In an interview with CNN's Jake Tapper on State of the Union, Collins said that she was taking an active role in the president's selection process — and that she would not back a nominee who could threaten that particular precedent.

"I would not support a nominee who demonstrated hostility to Roe v. Wade because that would mean to me that their judicial philosophy did not include a respect for established decisions, established law," Collins told Tapper.

According to the Washington Post, Collins and her pro-choice Republican colleague in the Senate, Alaska Sen. Lisa Murkowski, are receiving a lot of focus over the next Supreme Court nomination. Both of their votes will likely be necessary to approve the nomination, but they both support a woman's right to choose.

On Wednesday, the New York Times reported that Trump said that his Supreme Court Nominee would come from a list that he compiled during the 2016 presidential campaign. According to CBS News, the conservative Heritage Foundation played an outsized role in putting together this list. During the campaign, Trump repeatedly claimed that he would only appoint judges likely to overturn Roe v. Wade.

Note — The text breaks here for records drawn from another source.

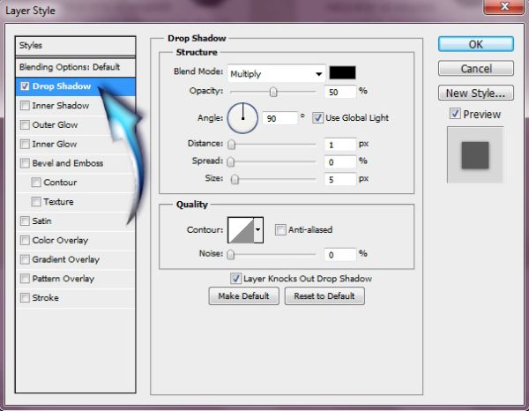Enable the Inner Shadow checkbox
This screenshot has height=411, width=529.
(x=25, y=106)
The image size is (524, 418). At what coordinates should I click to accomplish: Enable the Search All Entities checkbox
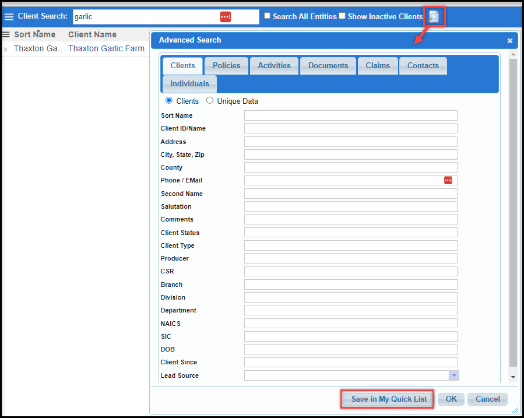tap(267, 16)

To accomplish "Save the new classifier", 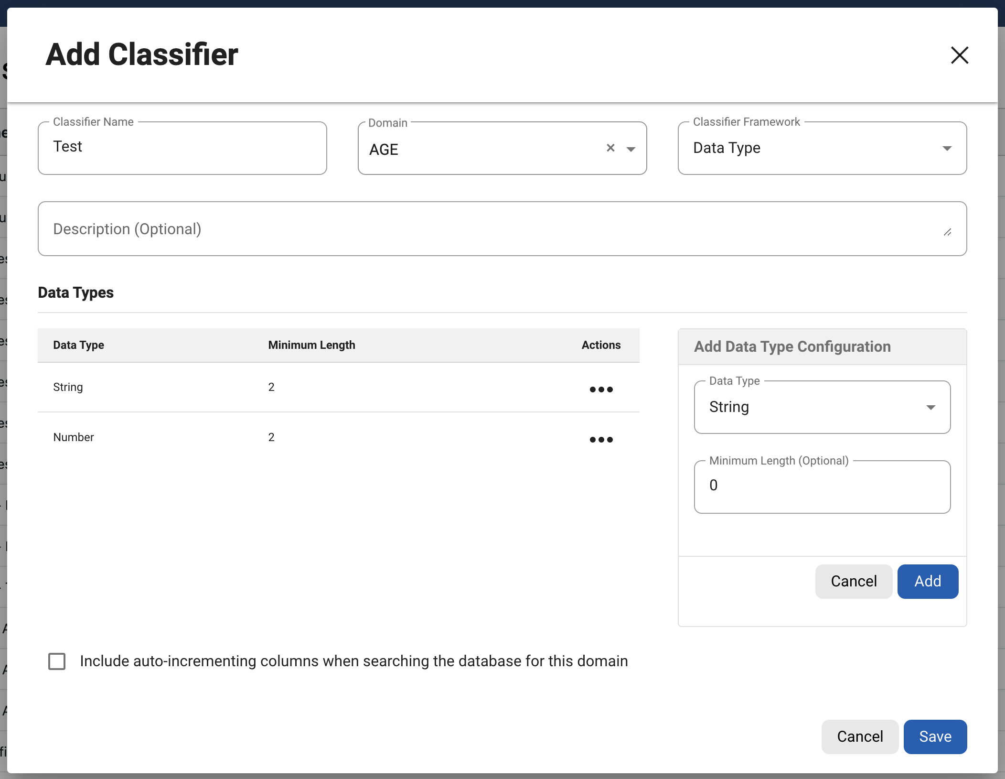I will pos(934,736).
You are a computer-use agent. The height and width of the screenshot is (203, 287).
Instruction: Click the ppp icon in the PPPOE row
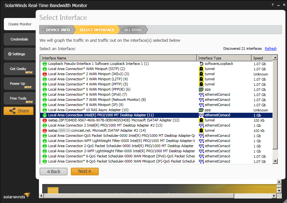coord(201,89)
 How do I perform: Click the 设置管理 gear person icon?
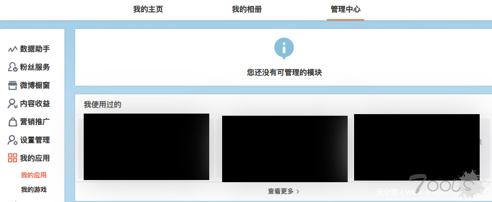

"If we put another two or perhaps three justices on, that will happen. And that will happen automatically in my opinion because I'm putting pro-life justices on the court," Trump said at the third presidential debate.

Vice President Mike Pence also made a similar claim on the campaign trail, saying that “if we appoint strict constructionists to the Supreme Court as Donald Trump intends to do, I believe we’ll see Roe vs. Wade consigned to the ash heap of history.”

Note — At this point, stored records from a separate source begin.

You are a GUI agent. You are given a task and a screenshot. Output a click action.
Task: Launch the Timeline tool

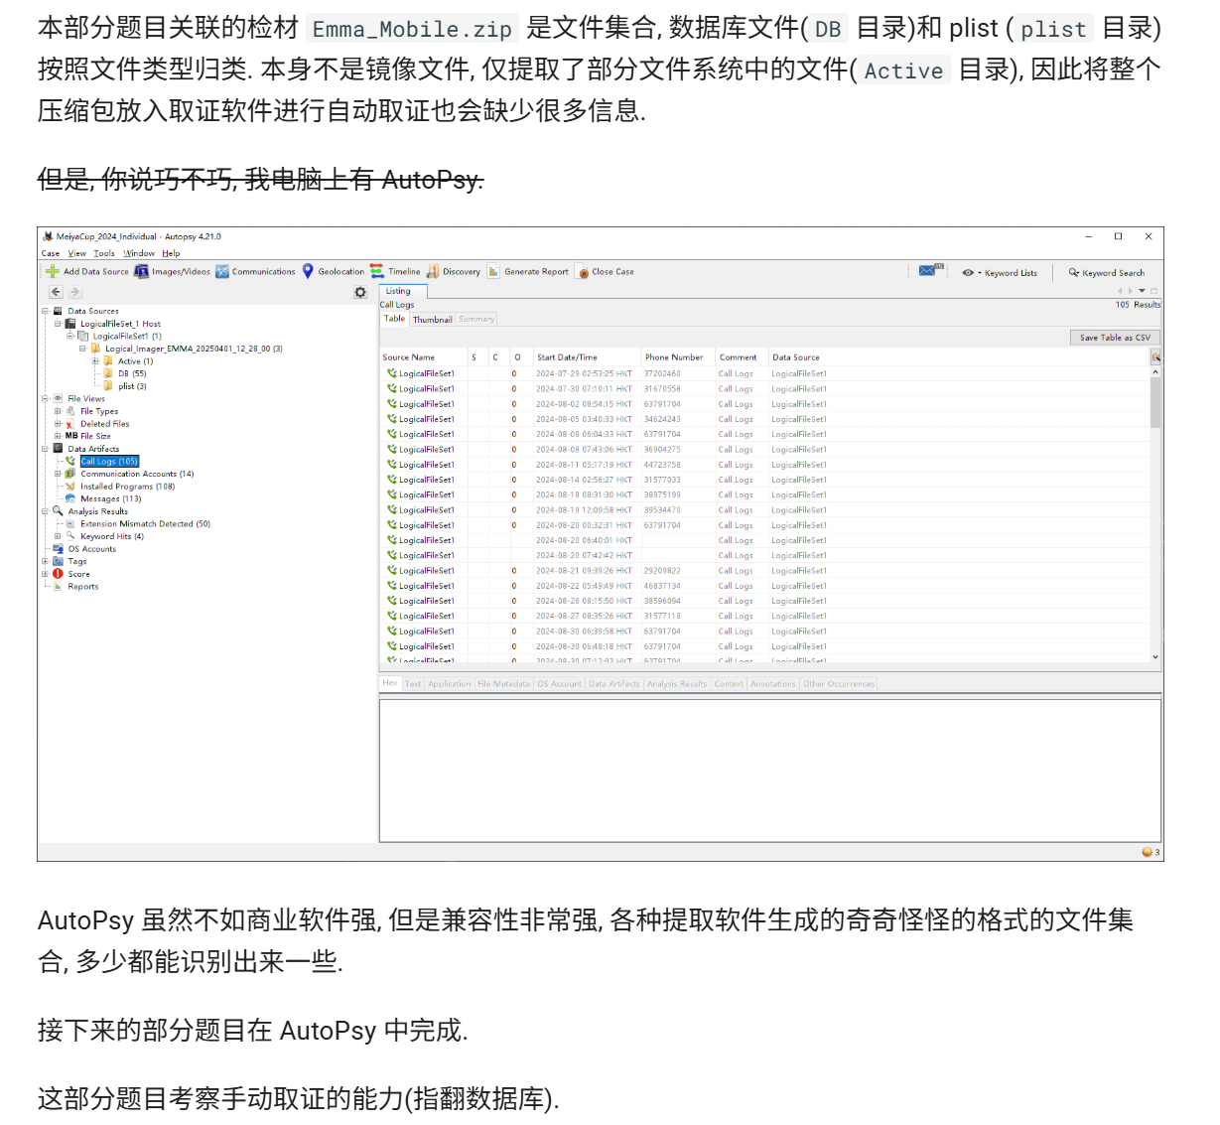[x=377, y=271]
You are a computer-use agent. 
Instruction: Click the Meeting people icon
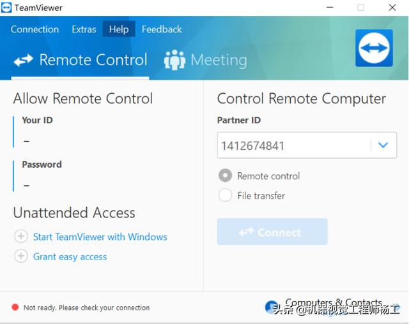pyautogui.click(x=174, y=60)
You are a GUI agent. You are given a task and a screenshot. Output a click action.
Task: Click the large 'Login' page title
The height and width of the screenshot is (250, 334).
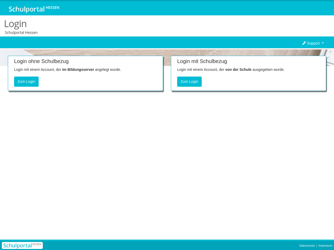point(15,24)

Collins, however, told CNN that she had lobbied for Trump to look for justices outside of his previously existing list, which she saw as too conservative.

"The President really was soliciting my views on the type of nominee that I was looking for," Collins told CNN's Tapper. "I emphasized that I wanted a nominee who would respect precedent, a fundamental tenet of our judicial system."

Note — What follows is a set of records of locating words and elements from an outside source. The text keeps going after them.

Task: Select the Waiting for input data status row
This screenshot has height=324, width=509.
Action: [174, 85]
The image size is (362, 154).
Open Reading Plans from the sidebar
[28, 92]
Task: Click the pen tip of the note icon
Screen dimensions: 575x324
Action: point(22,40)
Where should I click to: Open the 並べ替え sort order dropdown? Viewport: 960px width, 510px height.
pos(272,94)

Collins, however, also told Tapper that she did not believe that Justice Neil Gorsuch, Trump's first successful nominee to the court, would be hostile to Roe v. Wade, citing his dedication to precedent. During his confirmation process, liberals and Democrats questioned Gorsuch's stance towards Roe, with many assuming that he would not respect it as precedent, as The Hill reported. Gorsuch has not yet ruled on abortion rights, and in fact Mother Jones reported that those most concerned with overturning Roe on the right were not entirely pleased with his inclusion on Trump's shortlist, as he didn't have a record of anti-abortion rulings.

Gorsuch was on Trump's Heritage Foundation-influenced list, though, so many disagree with Collins' suggestion that Gorsuch would protect a woman's right to choose. Her statement today on State of the Union thus rings hollow to many, who believe that her standards in terms of selecting a justice to protect reproductive rights will not be exacting enough. Any Republican senator willing to go against a nominee of Trump's on the basis of reproductive rights, though, would have a lot of power in her hands — so perhaps Collins' statement is an indication that, if necessary, she would be willing to exercise that power.